Intellectual property represents a category of intangible properties which are a creation of the mind’, such as inventions, industrial models, trademarks, books, symbols and names.  Such rights are no different from other property rights.

Trademarks are arguably the most familiar intellectual property category, as they show as a distinctive mark, term, symbol or design used by an individual, organization or any legal entity to distinguish a category of goods or services from others, either to denote the source, type, warranty or method of preparation of the products, or to denote the performance of a specific service. This distinction shall provide protection to the trademark.

Although trademarks are primarily used for the aforementioned distinction between products; they are considered to be the most vulnerable to illegal competition, using fraud and imitation techniques to mislead the public.

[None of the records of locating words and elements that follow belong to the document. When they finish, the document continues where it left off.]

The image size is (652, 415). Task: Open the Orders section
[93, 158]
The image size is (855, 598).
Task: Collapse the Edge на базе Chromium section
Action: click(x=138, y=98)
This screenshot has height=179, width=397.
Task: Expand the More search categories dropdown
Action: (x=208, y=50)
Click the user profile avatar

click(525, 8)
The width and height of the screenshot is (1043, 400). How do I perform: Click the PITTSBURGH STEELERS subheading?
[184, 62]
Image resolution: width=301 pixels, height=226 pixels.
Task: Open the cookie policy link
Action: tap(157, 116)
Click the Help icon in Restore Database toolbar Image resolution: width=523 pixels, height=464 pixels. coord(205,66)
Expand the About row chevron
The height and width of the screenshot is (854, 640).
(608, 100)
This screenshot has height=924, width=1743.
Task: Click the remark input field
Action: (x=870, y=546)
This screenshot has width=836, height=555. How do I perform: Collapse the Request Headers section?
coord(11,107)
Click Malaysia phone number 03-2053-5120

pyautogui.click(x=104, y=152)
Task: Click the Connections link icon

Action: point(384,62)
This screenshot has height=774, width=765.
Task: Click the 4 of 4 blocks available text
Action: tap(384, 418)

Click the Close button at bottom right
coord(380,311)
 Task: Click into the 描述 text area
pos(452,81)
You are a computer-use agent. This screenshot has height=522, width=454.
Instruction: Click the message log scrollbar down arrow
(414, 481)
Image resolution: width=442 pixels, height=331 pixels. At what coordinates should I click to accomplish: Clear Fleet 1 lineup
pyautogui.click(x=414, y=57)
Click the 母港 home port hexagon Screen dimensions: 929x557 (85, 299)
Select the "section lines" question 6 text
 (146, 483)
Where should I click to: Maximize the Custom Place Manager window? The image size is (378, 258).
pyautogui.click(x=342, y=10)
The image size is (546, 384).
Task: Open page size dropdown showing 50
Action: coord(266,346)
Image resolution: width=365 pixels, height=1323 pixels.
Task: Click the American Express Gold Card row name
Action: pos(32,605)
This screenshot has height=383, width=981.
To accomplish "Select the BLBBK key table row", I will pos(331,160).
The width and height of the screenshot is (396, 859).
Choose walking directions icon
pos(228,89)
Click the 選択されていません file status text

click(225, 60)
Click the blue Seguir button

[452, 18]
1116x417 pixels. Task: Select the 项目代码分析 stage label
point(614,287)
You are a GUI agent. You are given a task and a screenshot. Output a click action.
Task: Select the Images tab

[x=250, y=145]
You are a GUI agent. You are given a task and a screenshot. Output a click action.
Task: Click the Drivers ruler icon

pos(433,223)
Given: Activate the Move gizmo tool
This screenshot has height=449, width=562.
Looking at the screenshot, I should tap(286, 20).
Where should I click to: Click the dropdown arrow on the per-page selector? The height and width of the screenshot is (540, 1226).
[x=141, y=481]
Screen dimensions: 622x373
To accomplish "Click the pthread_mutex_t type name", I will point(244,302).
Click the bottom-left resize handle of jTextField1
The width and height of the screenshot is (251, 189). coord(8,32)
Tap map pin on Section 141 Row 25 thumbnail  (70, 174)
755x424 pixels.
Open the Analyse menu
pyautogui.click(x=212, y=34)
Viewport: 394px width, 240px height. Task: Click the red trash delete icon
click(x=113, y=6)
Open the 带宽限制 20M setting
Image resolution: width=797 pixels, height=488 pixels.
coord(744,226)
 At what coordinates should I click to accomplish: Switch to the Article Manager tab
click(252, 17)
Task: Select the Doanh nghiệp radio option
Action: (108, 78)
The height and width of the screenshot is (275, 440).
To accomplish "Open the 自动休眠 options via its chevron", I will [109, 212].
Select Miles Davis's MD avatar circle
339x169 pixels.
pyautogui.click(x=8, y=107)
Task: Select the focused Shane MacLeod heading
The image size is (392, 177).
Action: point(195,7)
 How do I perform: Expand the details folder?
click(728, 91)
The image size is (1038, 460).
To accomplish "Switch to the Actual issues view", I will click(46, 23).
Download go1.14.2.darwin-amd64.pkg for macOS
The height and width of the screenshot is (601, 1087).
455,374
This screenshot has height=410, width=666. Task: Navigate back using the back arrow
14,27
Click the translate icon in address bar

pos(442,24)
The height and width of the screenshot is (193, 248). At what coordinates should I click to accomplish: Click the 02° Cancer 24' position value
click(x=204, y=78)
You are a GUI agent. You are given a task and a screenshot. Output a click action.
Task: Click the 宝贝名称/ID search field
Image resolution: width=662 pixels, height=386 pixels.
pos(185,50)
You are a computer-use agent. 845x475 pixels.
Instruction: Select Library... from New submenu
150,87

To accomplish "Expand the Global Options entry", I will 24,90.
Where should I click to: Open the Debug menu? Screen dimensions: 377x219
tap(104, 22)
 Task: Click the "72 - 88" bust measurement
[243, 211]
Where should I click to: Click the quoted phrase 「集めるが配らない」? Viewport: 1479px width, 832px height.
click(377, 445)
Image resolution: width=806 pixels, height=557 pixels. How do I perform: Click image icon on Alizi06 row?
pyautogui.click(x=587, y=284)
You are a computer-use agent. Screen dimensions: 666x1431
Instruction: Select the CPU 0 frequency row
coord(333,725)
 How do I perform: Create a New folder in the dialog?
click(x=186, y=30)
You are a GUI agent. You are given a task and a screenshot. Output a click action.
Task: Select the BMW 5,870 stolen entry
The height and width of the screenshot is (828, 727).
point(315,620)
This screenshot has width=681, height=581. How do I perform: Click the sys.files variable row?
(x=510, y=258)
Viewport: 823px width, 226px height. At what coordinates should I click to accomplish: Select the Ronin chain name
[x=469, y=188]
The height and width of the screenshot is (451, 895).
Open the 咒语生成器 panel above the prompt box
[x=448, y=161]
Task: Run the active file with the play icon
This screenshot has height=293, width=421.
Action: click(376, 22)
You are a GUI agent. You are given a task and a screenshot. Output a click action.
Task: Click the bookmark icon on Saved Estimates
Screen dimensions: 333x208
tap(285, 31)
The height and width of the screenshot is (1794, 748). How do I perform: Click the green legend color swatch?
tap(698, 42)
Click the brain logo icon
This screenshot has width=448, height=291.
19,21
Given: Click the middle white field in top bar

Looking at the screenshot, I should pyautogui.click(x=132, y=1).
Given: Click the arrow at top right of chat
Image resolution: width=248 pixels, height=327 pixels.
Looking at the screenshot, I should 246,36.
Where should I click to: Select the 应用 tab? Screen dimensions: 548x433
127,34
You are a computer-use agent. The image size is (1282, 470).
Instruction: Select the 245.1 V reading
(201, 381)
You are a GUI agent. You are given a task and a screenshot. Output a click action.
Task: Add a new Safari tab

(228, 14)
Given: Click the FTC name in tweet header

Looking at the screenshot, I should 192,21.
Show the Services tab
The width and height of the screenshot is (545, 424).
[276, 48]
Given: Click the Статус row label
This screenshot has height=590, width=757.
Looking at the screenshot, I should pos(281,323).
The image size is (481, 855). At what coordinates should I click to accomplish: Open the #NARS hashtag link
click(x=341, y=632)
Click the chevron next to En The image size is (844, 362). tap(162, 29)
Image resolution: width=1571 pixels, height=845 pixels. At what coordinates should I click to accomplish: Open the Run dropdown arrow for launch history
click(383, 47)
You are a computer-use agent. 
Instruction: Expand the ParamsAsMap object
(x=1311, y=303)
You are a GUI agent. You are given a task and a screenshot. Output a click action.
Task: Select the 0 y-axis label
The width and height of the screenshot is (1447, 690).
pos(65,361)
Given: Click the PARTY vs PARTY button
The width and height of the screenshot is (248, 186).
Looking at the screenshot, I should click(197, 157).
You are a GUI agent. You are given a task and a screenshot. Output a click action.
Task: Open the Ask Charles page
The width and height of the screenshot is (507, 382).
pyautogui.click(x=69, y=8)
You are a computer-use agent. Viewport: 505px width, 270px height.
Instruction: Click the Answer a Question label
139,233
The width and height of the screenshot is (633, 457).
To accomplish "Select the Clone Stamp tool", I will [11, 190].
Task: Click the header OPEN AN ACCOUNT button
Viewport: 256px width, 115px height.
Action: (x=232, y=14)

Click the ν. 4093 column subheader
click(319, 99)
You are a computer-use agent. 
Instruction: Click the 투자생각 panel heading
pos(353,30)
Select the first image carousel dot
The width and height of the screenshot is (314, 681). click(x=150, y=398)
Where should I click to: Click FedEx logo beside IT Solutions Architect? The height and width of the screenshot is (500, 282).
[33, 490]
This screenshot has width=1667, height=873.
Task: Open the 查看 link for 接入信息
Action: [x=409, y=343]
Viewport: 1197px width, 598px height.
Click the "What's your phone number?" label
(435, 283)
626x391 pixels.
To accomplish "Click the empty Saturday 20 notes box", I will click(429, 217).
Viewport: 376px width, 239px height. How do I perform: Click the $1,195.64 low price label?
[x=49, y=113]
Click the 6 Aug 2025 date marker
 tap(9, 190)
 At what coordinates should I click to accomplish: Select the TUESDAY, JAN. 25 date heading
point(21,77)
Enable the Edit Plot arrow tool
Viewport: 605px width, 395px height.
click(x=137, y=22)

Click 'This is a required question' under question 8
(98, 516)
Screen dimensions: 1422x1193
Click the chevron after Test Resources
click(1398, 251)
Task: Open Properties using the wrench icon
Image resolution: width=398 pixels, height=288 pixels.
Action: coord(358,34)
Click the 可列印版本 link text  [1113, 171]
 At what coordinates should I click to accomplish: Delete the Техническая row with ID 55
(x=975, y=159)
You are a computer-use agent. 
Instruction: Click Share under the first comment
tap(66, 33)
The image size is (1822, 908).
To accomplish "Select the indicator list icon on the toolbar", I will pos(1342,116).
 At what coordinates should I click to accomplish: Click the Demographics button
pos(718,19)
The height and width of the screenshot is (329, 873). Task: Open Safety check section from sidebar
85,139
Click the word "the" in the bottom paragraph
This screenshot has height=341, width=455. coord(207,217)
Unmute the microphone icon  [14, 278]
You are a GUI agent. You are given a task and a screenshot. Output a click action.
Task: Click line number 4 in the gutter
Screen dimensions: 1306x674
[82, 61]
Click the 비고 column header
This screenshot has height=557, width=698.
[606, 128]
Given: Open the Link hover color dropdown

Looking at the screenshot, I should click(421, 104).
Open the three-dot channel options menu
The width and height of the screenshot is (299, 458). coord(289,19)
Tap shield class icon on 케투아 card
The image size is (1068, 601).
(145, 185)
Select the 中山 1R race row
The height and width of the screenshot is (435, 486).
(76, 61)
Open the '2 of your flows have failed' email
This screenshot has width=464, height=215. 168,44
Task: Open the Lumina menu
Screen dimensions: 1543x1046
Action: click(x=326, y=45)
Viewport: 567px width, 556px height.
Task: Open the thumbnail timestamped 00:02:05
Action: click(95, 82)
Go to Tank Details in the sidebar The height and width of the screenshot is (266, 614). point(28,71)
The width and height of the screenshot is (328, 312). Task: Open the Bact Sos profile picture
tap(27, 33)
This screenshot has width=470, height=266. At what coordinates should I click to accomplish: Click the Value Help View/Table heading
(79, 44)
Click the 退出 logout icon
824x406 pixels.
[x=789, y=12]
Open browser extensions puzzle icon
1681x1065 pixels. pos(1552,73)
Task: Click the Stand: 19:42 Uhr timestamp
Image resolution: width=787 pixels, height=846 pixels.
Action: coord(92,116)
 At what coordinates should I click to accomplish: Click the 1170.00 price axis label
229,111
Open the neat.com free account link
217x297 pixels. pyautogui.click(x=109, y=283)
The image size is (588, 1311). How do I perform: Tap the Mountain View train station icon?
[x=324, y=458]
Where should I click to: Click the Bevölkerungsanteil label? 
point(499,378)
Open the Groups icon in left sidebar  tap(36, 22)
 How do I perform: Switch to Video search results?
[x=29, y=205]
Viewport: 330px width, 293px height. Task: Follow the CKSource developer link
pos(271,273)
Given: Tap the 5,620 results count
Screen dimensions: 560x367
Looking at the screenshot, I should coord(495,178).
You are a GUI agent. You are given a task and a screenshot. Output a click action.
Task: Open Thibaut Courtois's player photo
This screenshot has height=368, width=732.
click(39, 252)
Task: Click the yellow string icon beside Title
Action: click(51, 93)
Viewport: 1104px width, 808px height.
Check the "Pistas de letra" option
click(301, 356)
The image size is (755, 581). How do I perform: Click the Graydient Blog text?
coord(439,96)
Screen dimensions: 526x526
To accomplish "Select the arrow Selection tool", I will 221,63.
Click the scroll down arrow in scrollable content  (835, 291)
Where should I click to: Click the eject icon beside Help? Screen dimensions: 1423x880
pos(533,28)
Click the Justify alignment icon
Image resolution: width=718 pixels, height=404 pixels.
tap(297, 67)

Trademark imitation is achievable once it deceives the average consumer of care and attention; However, the use of a trademark to distinguish certain products does not prevent third parties from using it to distinguish other products as long as there’s a fundamental difference between them.

Based on this, in order to distinguish a trademark from others, it is necessary to be seen as a whole rather than the elements of which it is composed. The significance is not that the sign contains letters, symbols, or images which are contained in another sign, but rather, it lies in the general image, which is printed in the consumer’s mind, and in the manner in which it appears in one sign or another, disregarding the individual elements which comprise it. 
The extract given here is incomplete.